The line between hip hop and RnB has become increasingly blurred, largely thanks to the success of artists like Drake. Now, singing over the beats of legendary producers 808 Mafia and Atlanta kingpins Sonny Digital and Metro Boomin, fellow Atlantean iLoveMakonnen has established himself as a leader in the Southern resurgence. With his crooning, vibrato-laden voice, Makonnen’s work on his self-titled EP uniquely juxtaposes traditionally “rap” topics- selling Molly, sipping lean- with emotionally charging lyrics, as Makonnen tells the Sarahs and Charlottes in his life that “you were loving someone else when I was looking at you, and I was loving someone else when you were looking at me, I think that it’s plain to see that we’re just not meant to be.” The record’s best moments come in its most tender spots, as Makonnen recalls, in a very specific and Mark Kozelek-esque way, the details of looking at engagement rings, being kept awake at night, wondering where Sarah and Brianna are in this world.
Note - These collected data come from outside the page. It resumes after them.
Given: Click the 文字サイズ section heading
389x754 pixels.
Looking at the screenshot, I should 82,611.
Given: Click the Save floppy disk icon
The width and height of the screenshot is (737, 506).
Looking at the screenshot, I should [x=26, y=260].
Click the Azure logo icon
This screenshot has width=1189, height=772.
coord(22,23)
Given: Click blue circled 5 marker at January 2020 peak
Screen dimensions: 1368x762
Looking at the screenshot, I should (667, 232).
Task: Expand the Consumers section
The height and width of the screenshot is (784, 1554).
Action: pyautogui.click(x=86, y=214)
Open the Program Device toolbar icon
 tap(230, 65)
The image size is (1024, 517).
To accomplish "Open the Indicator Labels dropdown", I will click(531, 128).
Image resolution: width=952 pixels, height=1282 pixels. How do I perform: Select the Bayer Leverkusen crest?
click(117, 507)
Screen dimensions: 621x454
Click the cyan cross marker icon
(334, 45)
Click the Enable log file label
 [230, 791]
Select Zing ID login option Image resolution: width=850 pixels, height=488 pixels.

While these emotions swirl, the record maintains a sense of playful naiievete and curiosity, all while dodging coming off as melodramatic, keeping up an aesthetic that Pitchfork described as the “weightlessness of a stage full of paper-mache props.” Coming in at 25 minutes, this crossover EP is the perfect companion for an emotional winter night. (James A)


5. Isaiah Rashad — Cilvia Demo 

It’s hard not to mention Isaiah Rashad’s (semi) recent addition to Top Dawg Entertainment, from the importance of association with the highly praised label, or his hometown, Chatanooga, Tenessee, from the rap history (or lack thereof) and its connections to song substance, when discussing his debut album, Cilvia Demo. Now that it’s been mentioned, lets talk music. Cilvia Demo was named after Isaiah’s old car, and is, essentially what he talks about through out the album, his childhood. The subject matter ranges from his adventures, to his teenage actions, to his father, to southern greats. The minimal production layered with powerful drums construct a solid structure for Rashad and his guests to build on. Light, airy singing by SZA and Jean Deux distinctly contrast with Isaiah’s charismatic and loud voice to create a balance of smooth and rough. And this is where the forte of the album is found, in Isaiah Rashad, the protagonist, through his vivid storytelling and demanding voice. Monster singles in “Shot U Down”, “Soliloquy”, and “R.I.P. Brad Miller” clearly show why Cilvia Demo is one of our favorites of 2014. (Peter C)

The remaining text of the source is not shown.